Commissions bancaires sur les chèques : le suspens judiciaire continue

Pratique anticoncurrentielle

Dans le dossier qui, depuis 5 ans, oppose onze banques françaises à l’Autorité de la concurrence, la Cour de cassation a cassé l’arrêt de la cour d’appel de Paris, qui, à l’inverse de l’Autorité de la concurrence, avait estimé que les banques poursuivies ne s’étaient pas rendues coupables d’une entente. Toutefois, la Cour de cassation ne fonde sa décision que sur un simple élément de forme : la cour d’appel a omis d’examiner les arguments des associations UFC-QueChoisir et ADUMPE (Association pour la défense des utilisateurs de moyens de paiement européens). Le suspens judiciaire va donc continuer.

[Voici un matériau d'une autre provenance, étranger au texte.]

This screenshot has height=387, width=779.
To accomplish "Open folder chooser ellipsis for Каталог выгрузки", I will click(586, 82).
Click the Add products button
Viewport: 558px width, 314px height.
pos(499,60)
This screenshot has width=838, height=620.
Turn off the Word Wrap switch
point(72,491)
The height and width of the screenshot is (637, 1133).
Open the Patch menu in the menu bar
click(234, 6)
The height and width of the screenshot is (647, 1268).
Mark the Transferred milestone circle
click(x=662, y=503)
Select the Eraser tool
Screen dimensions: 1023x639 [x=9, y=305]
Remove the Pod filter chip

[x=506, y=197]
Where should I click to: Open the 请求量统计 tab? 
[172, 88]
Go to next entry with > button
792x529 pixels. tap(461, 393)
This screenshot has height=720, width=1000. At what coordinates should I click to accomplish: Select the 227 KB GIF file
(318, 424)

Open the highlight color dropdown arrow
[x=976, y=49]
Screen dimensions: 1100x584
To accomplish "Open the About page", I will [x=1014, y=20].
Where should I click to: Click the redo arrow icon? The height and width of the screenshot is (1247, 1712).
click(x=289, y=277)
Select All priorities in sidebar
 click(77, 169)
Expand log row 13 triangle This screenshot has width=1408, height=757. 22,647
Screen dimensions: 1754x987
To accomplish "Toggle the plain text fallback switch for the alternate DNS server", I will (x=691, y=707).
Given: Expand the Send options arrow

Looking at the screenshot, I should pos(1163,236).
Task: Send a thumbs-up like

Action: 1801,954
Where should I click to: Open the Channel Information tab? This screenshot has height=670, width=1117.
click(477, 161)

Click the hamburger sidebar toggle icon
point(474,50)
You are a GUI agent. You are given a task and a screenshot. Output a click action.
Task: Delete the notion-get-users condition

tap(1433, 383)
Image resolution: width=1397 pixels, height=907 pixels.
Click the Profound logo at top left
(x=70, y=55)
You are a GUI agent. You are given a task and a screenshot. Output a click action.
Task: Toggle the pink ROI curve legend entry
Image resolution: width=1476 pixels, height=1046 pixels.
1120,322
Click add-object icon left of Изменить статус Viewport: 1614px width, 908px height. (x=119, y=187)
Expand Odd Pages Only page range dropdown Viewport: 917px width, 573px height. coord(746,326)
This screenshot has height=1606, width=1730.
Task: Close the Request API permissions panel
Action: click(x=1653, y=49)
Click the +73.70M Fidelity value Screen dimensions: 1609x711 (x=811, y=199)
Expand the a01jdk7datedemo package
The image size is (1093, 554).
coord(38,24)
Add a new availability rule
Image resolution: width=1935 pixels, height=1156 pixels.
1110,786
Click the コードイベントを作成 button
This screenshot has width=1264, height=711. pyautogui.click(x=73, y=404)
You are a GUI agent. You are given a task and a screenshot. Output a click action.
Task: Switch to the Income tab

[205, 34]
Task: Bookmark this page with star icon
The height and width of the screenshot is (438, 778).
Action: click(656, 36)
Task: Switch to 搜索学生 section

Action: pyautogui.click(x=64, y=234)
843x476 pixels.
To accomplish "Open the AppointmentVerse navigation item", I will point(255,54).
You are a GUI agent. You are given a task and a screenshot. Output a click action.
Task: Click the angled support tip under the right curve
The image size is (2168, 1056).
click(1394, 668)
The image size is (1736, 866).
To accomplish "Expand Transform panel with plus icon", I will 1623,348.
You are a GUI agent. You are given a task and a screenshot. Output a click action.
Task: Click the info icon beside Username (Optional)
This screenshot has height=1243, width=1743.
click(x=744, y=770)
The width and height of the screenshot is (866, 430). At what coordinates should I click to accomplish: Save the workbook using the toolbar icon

Rappelons que l’Autorité de la concurrence avait infligé une amende de près de 385 M€ aux banques, leur reprochant de s’être entendues, de janvier 2002 à juillet 2007, sur le versement de 762 M€ de commissions interbancaires liées au traitement des chèques. Selon l’Autorité, ces sommes ne correspondaient à « aucun service rendu ».
Suite à l’arrêt de cassation, l’affaire doit être rejugée par la cour d’appel de Paris, par une formation différente de la précédente. En attendant, les banques doivent rendre au Trésor public les 384,9 M€ d’amende qui leur avaient été restitués après la décision de la cour d’appel.